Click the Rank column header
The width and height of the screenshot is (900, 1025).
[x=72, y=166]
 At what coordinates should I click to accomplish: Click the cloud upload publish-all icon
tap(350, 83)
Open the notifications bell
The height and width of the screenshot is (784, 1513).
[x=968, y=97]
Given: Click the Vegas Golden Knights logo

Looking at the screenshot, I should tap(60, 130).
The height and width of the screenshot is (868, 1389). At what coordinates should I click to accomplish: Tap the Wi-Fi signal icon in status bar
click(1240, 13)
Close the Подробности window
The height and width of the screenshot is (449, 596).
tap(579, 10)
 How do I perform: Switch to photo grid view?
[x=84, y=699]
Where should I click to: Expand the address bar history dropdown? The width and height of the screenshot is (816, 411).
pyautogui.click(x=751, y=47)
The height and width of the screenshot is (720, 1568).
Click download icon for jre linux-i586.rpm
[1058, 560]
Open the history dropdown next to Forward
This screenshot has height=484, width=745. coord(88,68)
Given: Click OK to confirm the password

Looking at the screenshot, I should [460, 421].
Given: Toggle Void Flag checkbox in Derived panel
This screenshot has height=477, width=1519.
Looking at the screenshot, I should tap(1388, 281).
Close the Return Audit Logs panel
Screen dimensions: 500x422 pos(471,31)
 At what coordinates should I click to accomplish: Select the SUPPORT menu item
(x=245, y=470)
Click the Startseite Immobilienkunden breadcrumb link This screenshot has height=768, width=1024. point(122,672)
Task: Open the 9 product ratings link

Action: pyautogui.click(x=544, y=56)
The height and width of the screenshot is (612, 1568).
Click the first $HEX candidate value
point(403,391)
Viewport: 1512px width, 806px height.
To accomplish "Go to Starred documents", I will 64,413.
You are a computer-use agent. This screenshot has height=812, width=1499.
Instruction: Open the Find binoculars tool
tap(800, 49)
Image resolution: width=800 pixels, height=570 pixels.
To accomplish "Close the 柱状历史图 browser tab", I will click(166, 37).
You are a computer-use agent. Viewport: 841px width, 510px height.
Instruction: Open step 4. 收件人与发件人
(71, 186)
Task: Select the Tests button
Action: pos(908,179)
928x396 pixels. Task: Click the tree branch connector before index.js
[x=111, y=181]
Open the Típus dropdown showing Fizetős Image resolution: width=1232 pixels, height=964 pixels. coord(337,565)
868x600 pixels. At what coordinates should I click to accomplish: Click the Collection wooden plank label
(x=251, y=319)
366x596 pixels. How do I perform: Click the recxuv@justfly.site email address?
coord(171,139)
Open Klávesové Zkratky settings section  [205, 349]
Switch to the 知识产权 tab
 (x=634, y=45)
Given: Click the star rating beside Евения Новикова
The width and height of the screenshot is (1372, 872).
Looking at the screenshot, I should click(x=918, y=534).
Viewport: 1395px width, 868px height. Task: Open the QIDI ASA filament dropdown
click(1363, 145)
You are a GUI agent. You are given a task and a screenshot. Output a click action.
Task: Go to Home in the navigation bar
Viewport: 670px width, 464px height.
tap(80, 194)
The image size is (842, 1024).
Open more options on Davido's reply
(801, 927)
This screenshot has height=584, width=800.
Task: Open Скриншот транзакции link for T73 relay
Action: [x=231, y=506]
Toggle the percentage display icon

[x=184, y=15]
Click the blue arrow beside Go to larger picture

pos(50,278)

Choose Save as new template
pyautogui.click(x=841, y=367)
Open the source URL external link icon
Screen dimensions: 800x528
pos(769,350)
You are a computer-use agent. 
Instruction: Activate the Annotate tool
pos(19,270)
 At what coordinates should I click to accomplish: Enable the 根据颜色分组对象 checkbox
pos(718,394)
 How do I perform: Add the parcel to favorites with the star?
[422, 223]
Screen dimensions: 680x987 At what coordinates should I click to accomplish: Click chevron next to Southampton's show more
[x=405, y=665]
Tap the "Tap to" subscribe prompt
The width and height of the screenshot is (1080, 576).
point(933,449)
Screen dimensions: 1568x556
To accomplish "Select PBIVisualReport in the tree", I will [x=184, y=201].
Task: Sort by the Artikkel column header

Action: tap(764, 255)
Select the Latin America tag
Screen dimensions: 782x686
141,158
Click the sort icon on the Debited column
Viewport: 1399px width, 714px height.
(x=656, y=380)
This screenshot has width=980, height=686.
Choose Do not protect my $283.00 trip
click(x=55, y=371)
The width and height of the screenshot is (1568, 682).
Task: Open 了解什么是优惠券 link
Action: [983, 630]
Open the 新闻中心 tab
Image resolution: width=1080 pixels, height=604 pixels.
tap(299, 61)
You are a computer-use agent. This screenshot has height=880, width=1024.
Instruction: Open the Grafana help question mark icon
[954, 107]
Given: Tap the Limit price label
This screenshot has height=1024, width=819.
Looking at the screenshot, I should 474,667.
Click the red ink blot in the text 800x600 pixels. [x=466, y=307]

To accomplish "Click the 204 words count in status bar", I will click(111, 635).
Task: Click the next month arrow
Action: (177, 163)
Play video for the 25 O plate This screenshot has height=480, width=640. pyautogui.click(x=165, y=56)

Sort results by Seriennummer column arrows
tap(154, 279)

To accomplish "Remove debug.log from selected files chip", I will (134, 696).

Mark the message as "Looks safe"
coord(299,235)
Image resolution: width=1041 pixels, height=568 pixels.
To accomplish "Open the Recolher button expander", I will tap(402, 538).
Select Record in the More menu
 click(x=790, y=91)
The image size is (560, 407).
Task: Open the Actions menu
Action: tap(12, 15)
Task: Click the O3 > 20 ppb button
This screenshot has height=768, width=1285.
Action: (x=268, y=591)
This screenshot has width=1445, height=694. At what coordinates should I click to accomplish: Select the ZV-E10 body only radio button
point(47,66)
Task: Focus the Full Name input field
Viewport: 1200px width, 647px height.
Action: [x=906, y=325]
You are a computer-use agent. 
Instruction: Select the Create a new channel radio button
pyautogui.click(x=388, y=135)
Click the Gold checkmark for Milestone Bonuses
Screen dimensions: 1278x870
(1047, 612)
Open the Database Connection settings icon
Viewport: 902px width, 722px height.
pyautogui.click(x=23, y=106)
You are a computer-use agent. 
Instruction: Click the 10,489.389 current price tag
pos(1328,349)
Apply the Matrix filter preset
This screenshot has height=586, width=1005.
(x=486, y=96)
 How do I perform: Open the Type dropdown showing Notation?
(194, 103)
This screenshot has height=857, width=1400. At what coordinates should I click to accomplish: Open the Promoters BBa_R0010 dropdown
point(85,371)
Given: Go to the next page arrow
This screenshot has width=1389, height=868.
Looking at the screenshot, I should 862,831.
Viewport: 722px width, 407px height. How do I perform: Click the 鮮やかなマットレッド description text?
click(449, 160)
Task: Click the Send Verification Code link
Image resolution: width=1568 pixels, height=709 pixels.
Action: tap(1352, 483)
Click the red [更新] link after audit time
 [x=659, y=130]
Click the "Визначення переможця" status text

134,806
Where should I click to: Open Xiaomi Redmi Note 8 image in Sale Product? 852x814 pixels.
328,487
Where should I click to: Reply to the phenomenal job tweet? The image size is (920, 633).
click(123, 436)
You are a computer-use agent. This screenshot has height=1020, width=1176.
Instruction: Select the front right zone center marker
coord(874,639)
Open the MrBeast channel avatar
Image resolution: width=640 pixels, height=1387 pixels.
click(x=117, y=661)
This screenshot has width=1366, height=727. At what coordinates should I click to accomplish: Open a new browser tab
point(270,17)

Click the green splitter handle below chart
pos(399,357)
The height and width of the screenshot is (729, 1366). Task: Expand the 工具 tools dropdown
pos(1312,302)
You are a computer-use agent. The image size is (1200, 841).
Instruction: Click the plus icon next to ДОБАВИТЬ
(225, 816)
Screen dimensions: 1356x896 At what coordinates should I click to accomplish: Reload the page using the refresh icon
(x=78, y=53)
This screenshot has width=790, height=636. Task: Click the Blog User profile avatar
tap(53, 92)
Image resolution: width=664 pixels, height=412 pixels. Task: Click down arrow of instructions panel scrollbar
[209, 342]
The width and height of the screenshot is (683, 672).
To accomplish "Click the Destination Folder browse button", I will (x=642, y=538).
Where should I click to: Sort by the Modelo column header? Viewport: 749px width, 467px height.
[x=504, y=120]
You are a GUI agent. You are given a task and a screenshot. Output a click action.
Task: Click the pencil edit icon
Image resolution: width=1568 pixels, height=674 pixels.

# EXERCISE GOAL:
Your reply should hold all the lines from the listing above in which "computer" appears.

# SOLUTION FOR THIS PROBLEM:
You are a computer-use agent. This screenshot has height=812, width=1499.
You are a computer-use agent. Viewport: 841px width, 510px height.
You are a computer-use agent. 
You are a computer-use agent. This screenshot has height=880, width=1024.
You are a computer-use agent. 
You are a computer-use agent. 
You are a computer-use agent. This screenshot has height=1020, width=1176.
You are a computer-use agent. The image size is (1200, 841).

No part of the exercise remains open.